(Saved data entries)
- Opening Delimiter -
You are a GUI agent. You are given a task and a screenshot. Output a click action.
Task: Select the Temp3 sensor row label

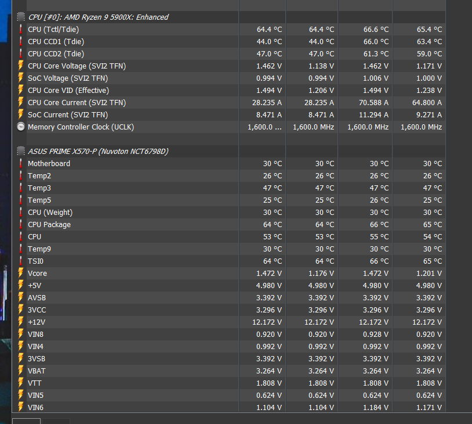(39, 188)
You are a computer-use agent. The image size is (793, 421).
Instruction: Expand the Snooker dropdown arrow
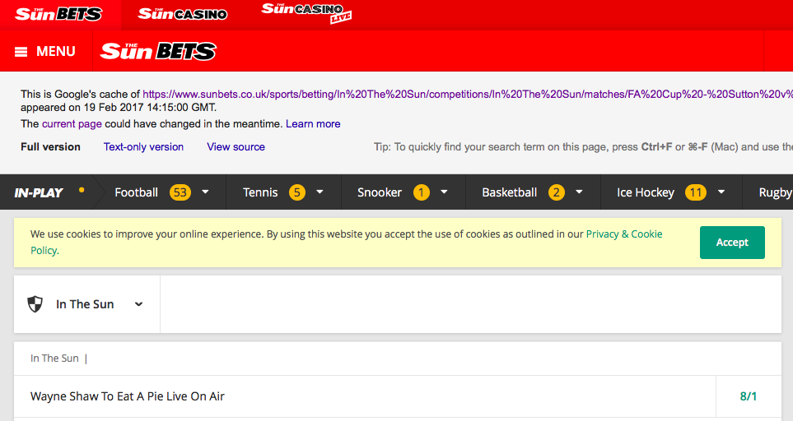pos(444,192)
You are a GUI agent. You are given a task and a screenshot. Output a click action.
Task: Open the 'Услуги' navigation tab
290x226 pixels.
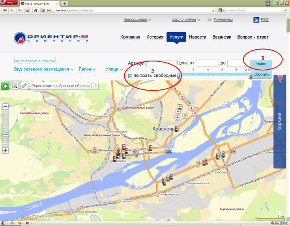(x=176, y=37)
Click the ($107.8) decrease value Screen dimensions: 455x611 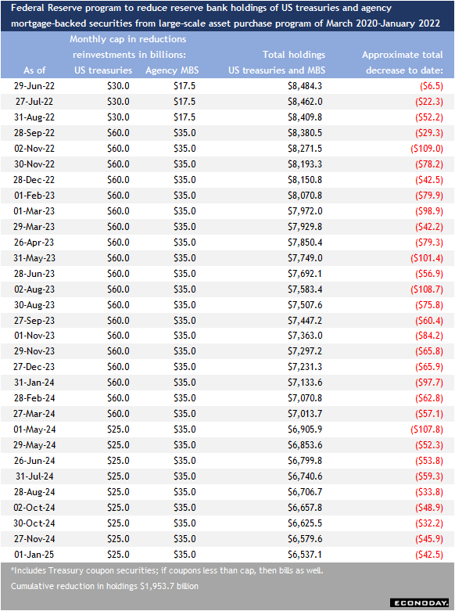(427, 429)
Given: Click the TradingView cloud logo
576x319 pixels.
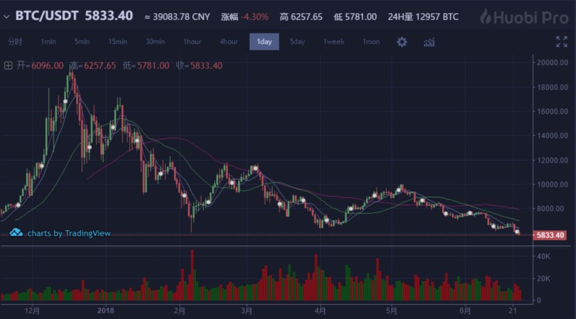Looking at the screenshot, I should (x=16, y=233).
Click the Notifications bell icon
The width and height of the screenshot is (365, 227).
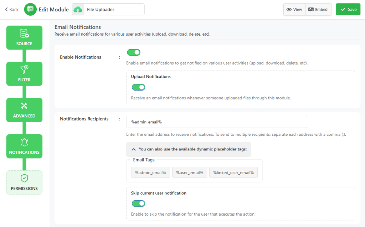pyautogui.click(x=24, y=142)
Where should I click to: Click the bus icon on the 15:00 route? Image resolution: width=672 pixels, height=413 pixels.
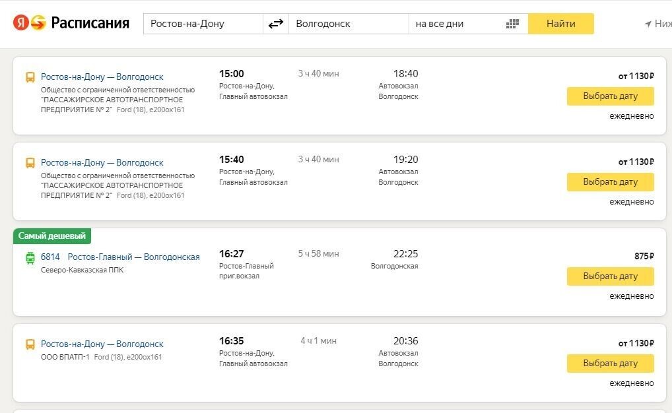30,77
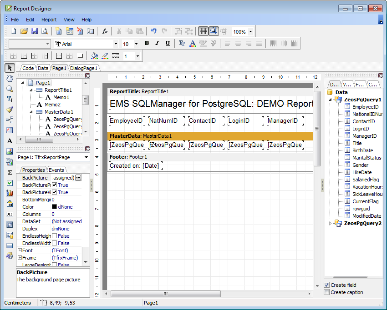Switch to the Code tab
The height and width of the screenshot is (310, 387).
click(x=28, y=68)
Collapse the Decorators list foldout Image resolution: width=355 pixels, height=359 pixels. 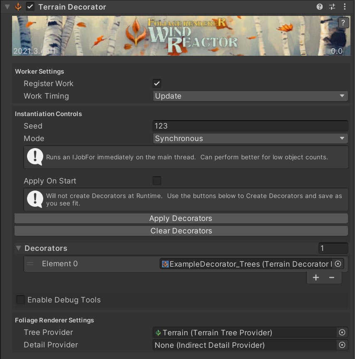click(x=18, y=248)
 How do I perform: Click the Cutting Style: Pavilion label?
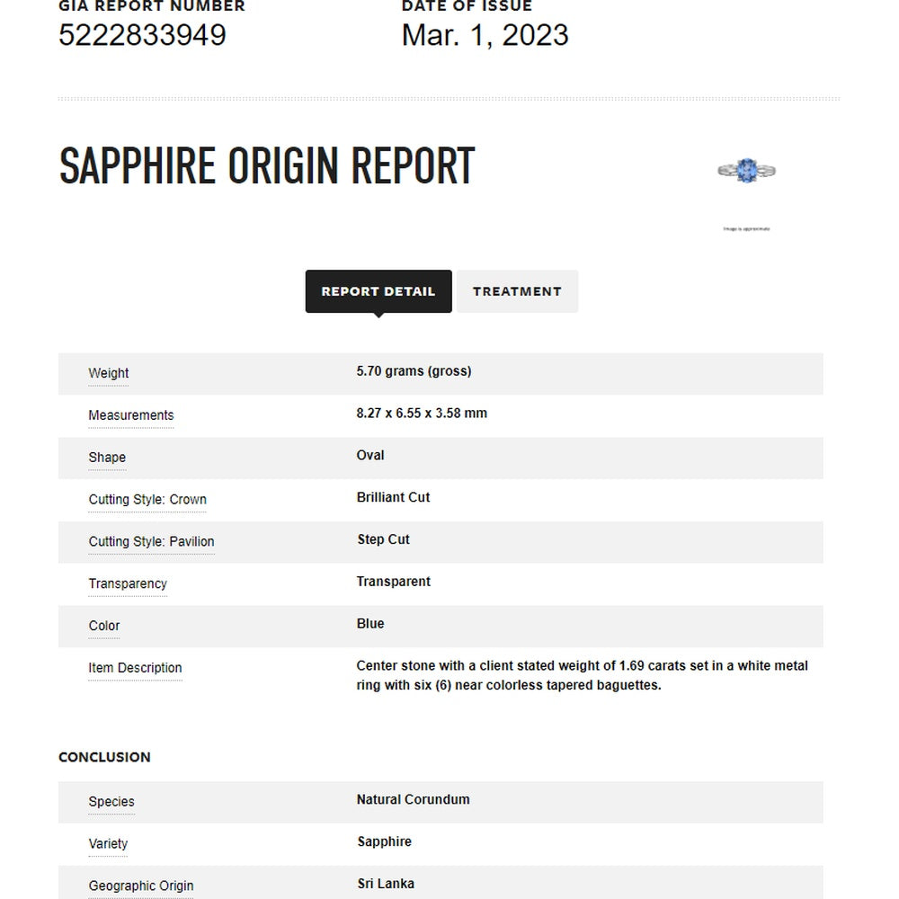[x=151, y=541]
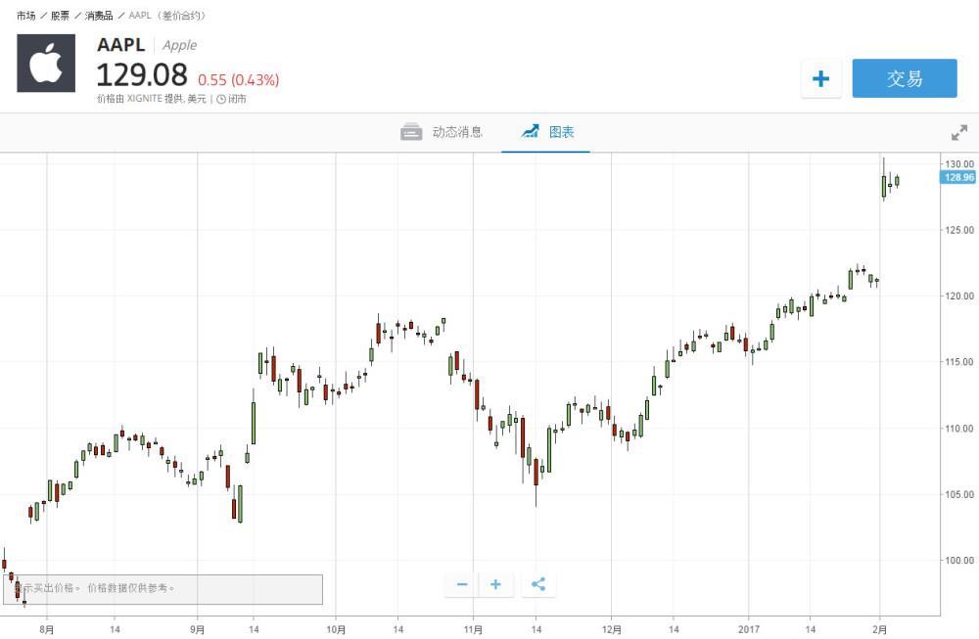Open the chart share icon
The image size is (979, 639).
click(537, 584)
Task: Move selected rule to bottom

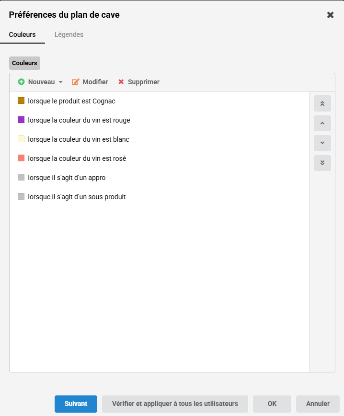Action: click(x=322, y=162)
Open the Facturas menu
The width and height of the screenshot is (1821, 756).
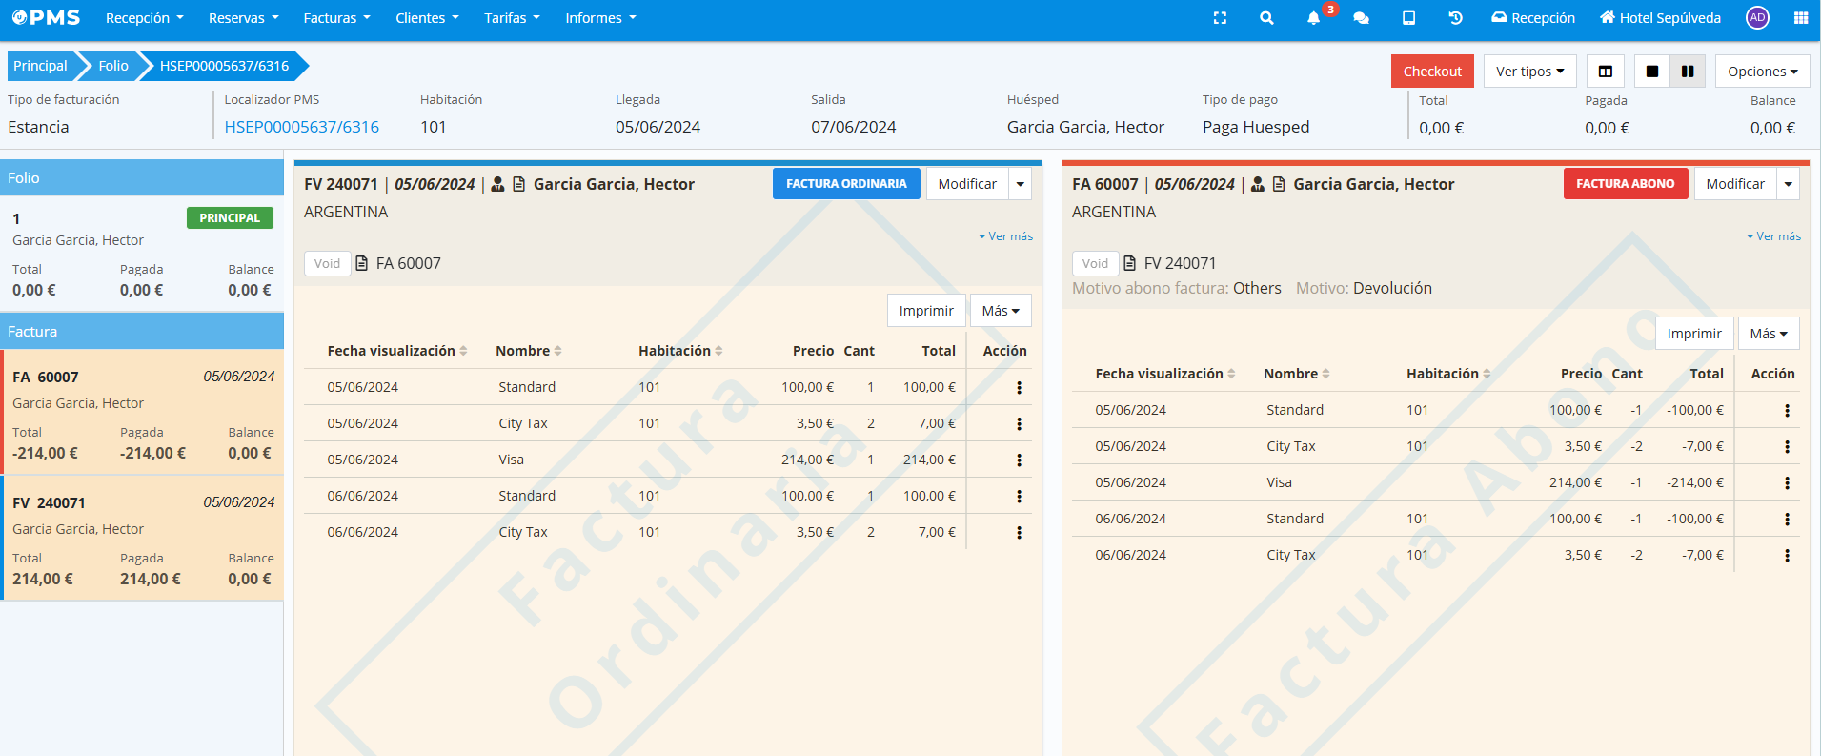pos(336,18)
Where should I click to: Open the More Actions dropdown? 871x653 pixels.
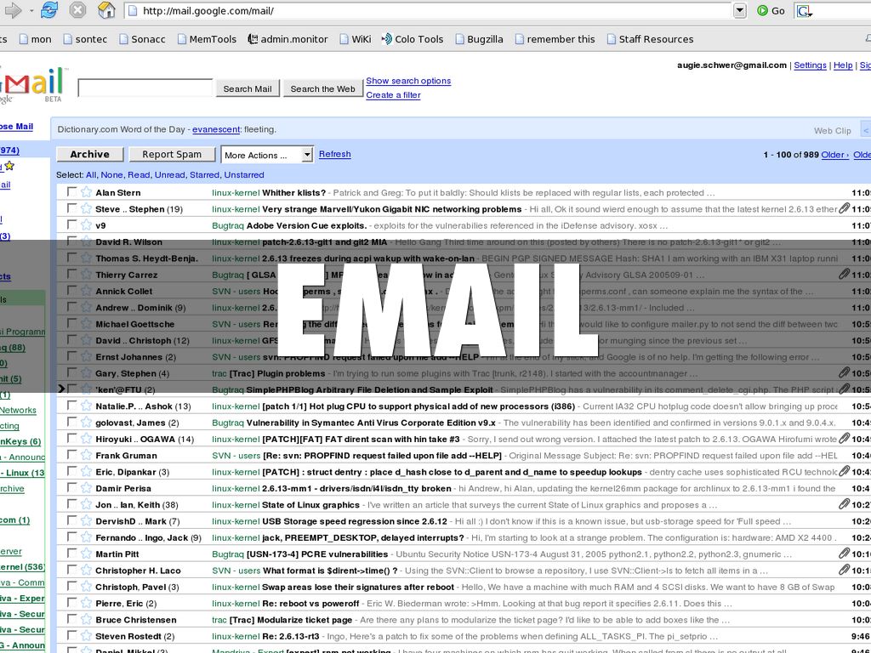coord(267,155)
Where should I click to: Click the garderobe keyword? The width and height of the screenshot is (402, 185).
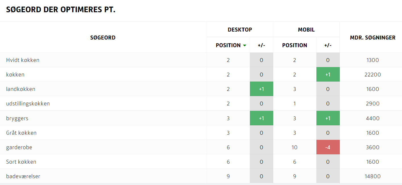(19, 147)
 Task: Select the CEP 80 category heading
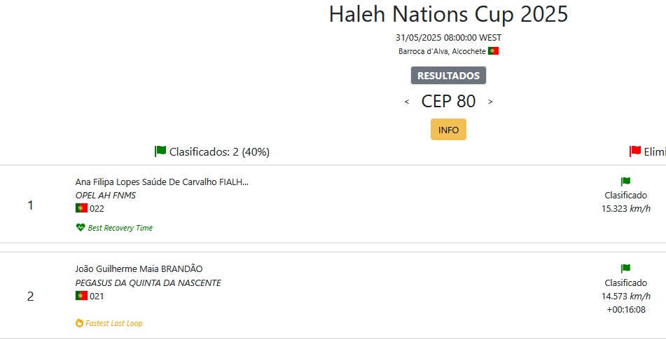(448, 101)
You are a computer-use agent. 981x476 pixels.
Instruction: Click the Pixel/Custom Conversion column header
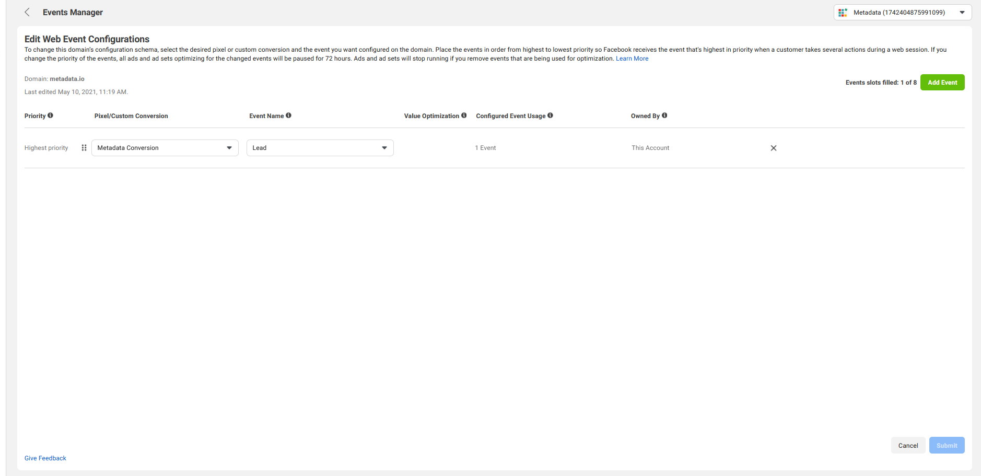tap(131, 116)
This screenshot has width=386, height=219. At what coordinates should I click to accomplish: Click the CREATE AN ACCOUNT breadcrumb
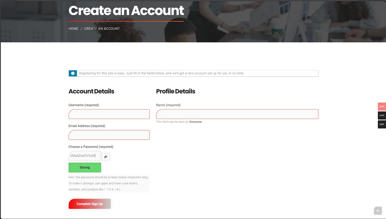click(102, 29)
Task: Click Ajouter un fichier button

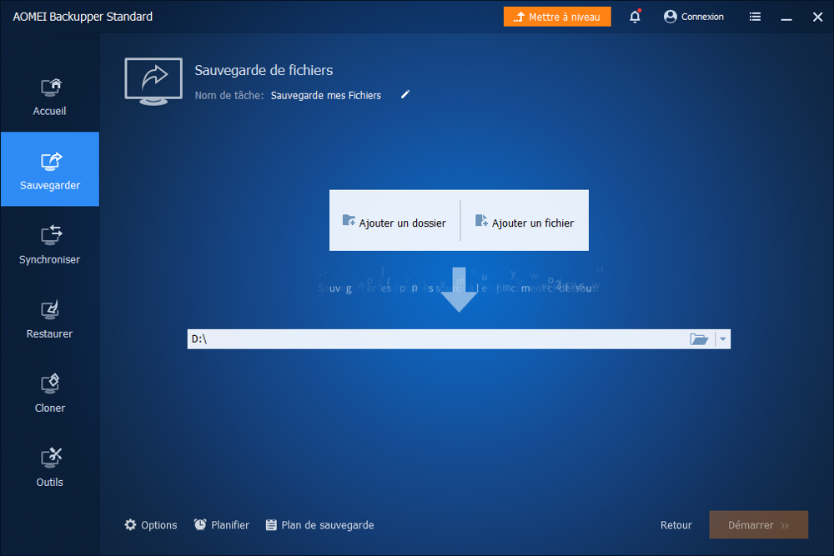Action: click(525, 222)
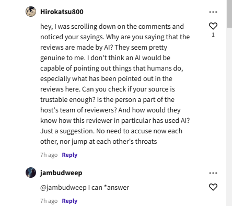The image size is (232, 206).
Task: Open the jambudweep username heading link
Action: click(61, 173)
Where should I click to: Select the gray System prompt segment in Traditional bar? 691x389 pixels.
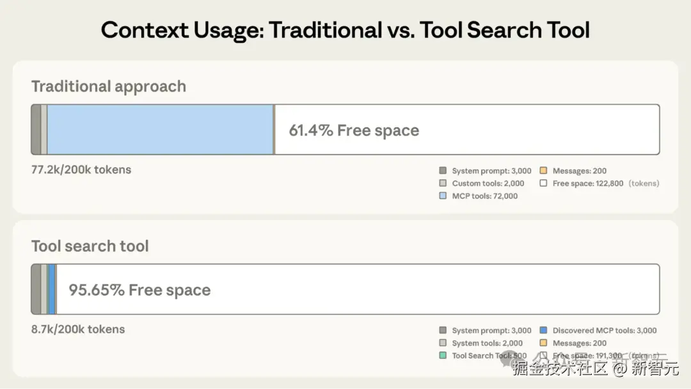tap(36, 130)

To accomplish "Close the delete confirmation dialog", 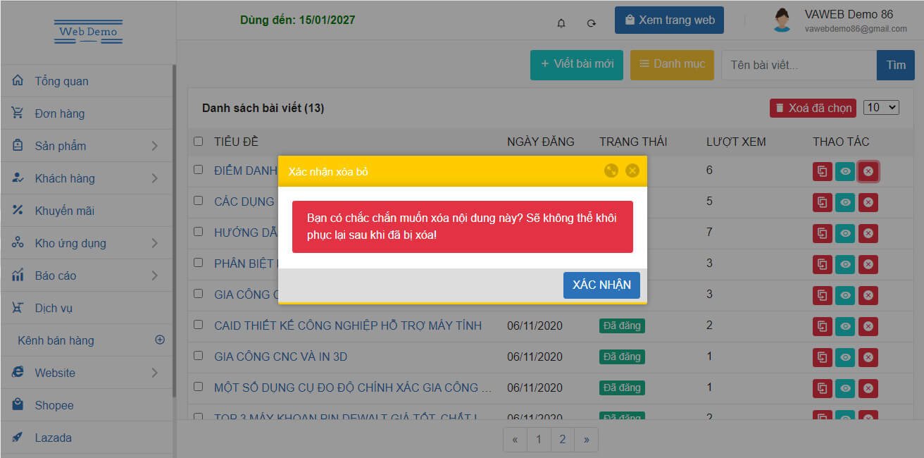I will pos(632,171).
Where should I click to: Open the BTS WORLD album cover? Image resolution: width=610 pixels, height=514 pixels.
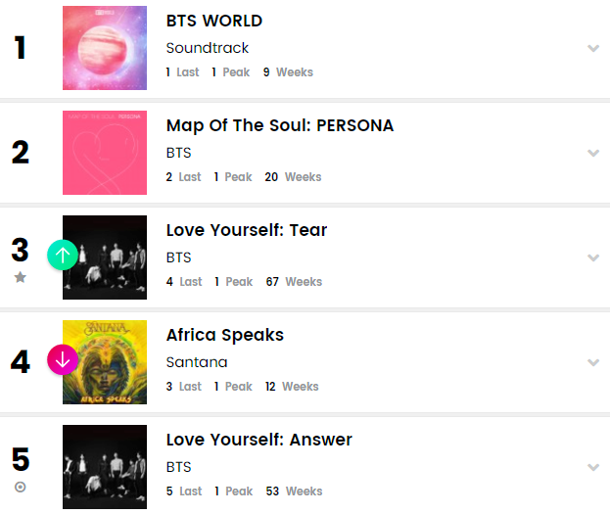(x=105, y=48)
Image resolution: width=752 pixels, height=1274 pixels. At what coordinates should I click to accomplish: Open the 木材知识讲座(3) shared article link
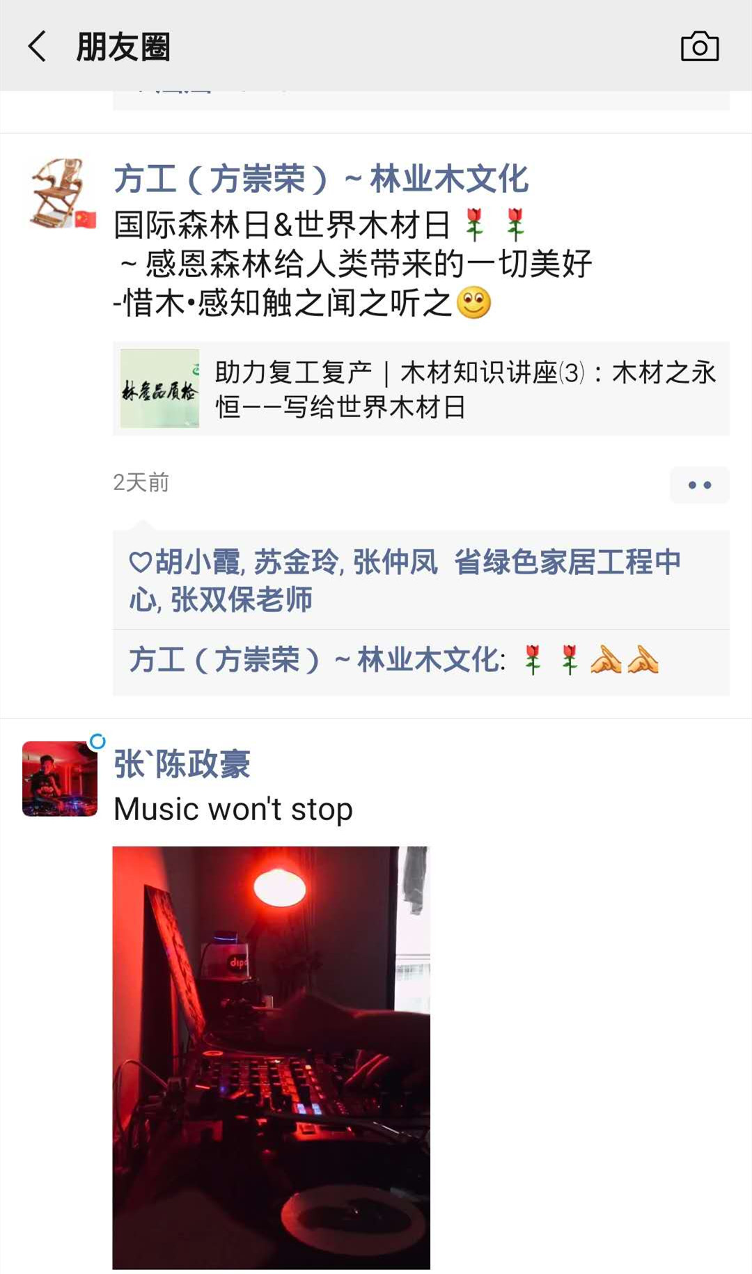tap(421, 389)
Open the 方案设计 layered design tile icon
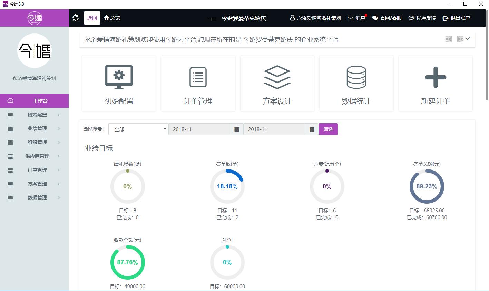489x291 pixels. click(277, 77)
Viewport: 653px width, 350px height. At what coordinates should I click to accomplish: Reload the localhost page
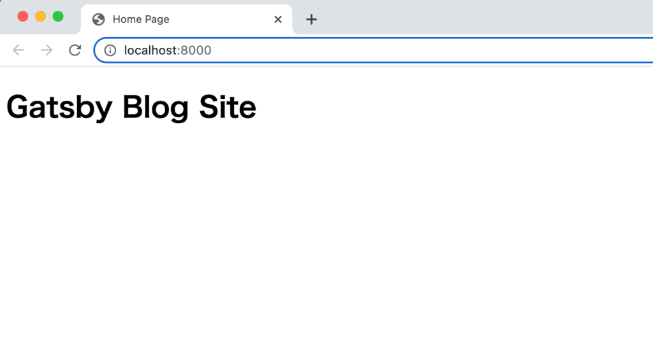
- Closing Delimiter -
### What to produce:
All lines above that include the word "computer" must be copied into the answer.

### Answer to the exercise:
You are a computer-use agent. The image size is (793, 421).
You are a computer-use agent. 981x476 pixels.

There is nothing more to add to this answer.